Shift every answer coordinate up by 119, and rewrite in full each line starting at the one containing "This screenshot has height=868, width=1379." and ending at the one containing "click(x=77, y=60)". Leave the pictures out.

** Begin Record extracts **

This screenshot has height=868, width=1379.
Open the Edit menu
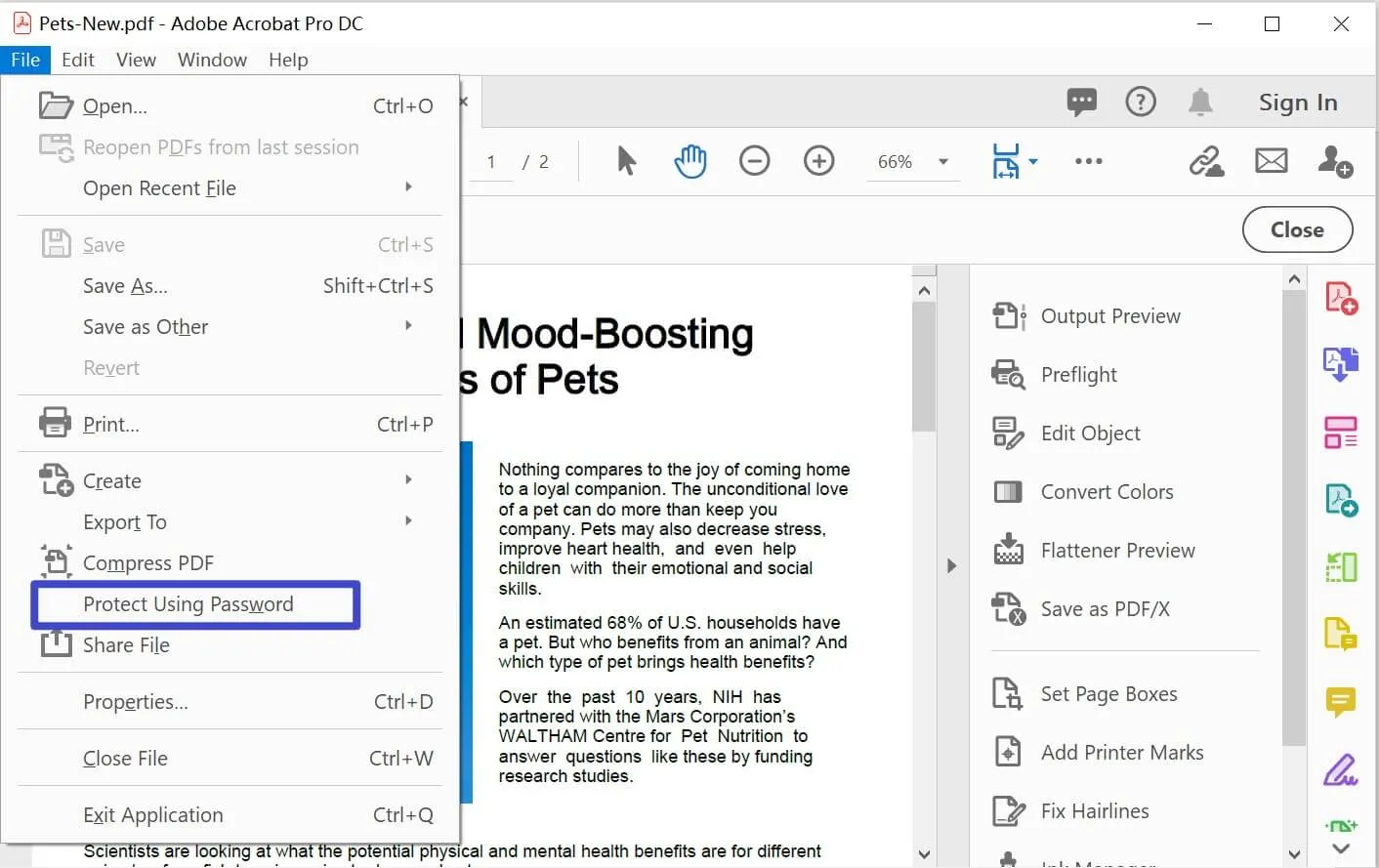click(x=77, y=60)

** End Record extracts **
** Begin Record extracts **

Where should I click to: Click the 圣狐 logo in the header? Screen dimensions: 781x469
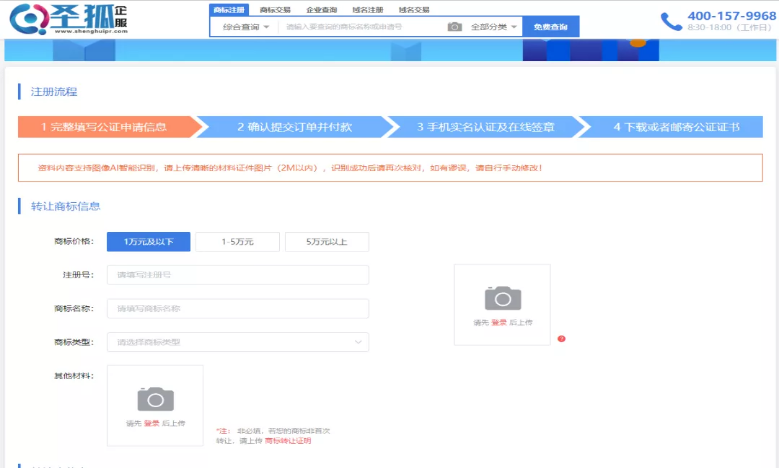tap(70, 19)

** End Record extracts **

**Result of the exercise**.
This screenshot has height=868, width=1379.
Open the Edit menu
click(x=196, y=179)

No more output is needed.